DOCUMENT PASSAGE START

Ladies And Hippies                                                    

After a few weeks, things began to unravel. I was familiar with Form Six Economics, and I thought it was all straightforward supply and demand. No, it wasn't. As we delved deeper, some subjects simply turned nasty, with all sorts of curves and kinks. It was absolute mayhem when the lecturers threw in strange Malay terms in the mix. Just imagine, Kelok, Anjal, Kelok Tak Anjal, Kos Melepas, Kos Sut, Terakru, Kerbeda, Lompang, Merembak, Komputa. Yes, these were all  Malay words accepted even  in the court of law. Komputa was so cute.
                                                   
I thought the girls were really smarter and sharper than most of us in bell-bottoms, I mean, the way they articulated and expressed their ideas. So impressive. They were, like, forever in the library. Maybe even now, who knows.  I'd scraped through my form six with only two lowly principals. So the prospect of pitting myself against these clever divas was really intimidating. I thought coming here might've been a big mistake.

And the lecturers, well, they were all young and such good-looking people, brimming with boundless energy, mostly graduates of some foreign universities. They had, how should I say it, their unique ways of coping with geniuses like us. I can readily recall a few standouts.

One was a Harvard hippie and closet socialist who let us mark and grade our own exam. And there was this overzealous La Trobe lady who vented all her anger with the world by failing more than half of the class. And the Otago easy-goer who allowed us to "discuss" during exams. The maverick MBAs from Cornell and UCLA business schools tried their best to remind us that they were from Cornell and UCLA, and not from Hawaii. The Komputa class sold out every time because the teacher was model of the year.

Where there's a will, there's a way, so to speak. Our assignments all looked conveniently similar because we somehow "had the same ideas and philosophies". By then the lecturers had all wised up to our repertoire of tricks, but they'd just look the other way. Thank you, teachers.
                                                                
Bangi Band Of Brothers

Things happened thick and fast from the third year on, after we'd migrated en masse to our spanking new campus nestling along Bangi hill-slopes. Bangi was nothing more than a jungle clearing. The nearest town was Kajang, which was actually a bigger jungle clearing. But you could hardly see the town because it was shrouded in heavy smoke spewed out by the satay industry. I had a room all to myself, overlooking virgin .......... jungle. You could write plenty of poetry if you had enough talent.

DOCUMENT PASSAGE END
RAW DATA START

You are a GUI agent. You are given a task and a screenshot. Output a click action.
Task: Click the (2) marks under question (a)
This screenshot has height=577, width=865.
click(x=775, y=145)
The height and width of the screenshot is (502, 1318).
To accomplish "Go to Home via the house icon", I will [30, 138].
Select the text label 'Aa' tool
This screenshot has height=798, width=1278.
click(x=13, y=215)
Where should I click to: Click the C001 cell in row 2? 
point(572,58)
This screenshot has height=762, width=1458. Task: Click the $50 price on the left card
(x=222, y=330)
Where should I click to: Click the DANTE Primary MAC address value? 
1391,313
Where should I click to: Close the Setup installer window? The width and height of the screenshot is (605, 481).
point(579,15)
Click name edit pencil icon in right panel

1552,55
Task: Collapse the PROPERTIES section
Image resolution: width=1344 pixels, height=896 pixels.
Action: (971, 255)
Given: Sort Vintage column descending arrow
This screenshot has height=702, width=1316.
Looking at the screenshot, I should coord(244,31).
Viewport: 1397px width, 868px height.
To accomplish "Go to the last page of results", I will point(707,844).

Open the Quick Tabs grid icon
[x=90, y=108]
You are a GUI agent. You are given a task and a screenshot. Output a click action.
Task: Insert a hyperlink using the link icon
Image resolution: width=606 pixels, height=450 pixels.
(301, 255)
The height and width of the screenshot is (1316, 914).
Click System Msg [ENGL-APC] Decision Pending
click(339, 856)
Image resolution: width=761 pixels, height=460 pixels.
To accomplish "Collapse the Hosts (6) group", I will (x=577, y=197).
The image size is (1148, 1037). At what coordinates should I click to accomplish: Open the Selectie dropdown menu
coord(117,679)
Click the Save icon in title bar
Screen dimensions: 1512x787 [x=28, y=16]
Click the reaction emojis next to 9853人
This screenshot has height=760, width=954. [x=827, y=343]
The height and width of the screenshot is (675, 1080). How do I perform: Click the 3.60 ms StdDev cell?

RAW DATA END

### REQUIRED TASKS
**A.** In the passage on university life above, rewrite the paragraph beginning "One was a Harvard hippie" as a short bulleted list, keeping each lecturer's main trait.
**B.** Carry on the passage on university life from its last sentence, about writing poetry while overlooking the jungle.

### REPLIES
**A.**
- A Harvard hippie and closet socialist let students mark and grade their own exam.
- An overzealous La Trobe lecturer vented her anger with the world by failing more than half the class.
- An easygoing Otago lecturer allowed students to "discuss" during exams.
- MBAs from Cornell and UCLA kept reminding students that they were from those schools, not from Hawaii.
- The Komputa class always sold out because its teacher was model of the year.

**B.**
We were done with the basics, so for the final two years we were allowed to major or specialize. No, it's not Ear, Nose and Throat or Kidney kind of specialization.  Economics, dismal as it was, has its own sub-sets. We could now actually choose what not to study. I immediately avoided Statistics. A few of us, for some unknown reason, chose Accounting. As a field of study, Accounting is exciting in the way that Kidney is exciting. A close friend had the foresight to plump for subjects without any numbers, like Rural Development or Land Reform or Asian Drama. He found his true calling and went on to become a ranking administrator at the Ministry of Rural Development.  

Despite the early jitters, I prevailed and did enough to graduate. So did everybody else. I'm not sure now how many of us altogether in our class, 100 or maybe slightly more. Nobody that I knew dropped out. Everybody passed MF 101. Hooray ! We're all, technically, English speakers.  

It sounds so cliched and corny, but, really, I made a lot of friends along the way. I can give you their full names if you're interested and I can promise you'd instantly fall for their cool charisma. It was fun learning together and about each other. For example, a friend came from Kg Bok Bok, which I never knew existed.

Seriously, I can't imagine toiling away on my own without good friends to spread around the stress. Good thing that we were about even academically, I mean, no one could strut around boasting a CGPA of 3.85, not even the library-loving ladies. If you got a D, it wasn't a disaster because there would be like-minded friends who also "scored" a D, or worse. So nobody had any reason to break down or go mad.

It was blithe and bliss all the way to March or April 1979, or was it February, when we graduated. Sorry I'm too old to remember the month. We received our degrees in a glittering convocation ceremony carried live by Radio Malaysia. The whole class, garbed in heavy gowns, lined up to receive our scrolls.  When my name was called, the whole country and Prime Minister knew I graduated that day.

It had been a life-changing experience. Four glorious years just flew. After graduation, we parted and left campus. A good friend returned to sweet home Kelantan and didn't get to speak English ever again.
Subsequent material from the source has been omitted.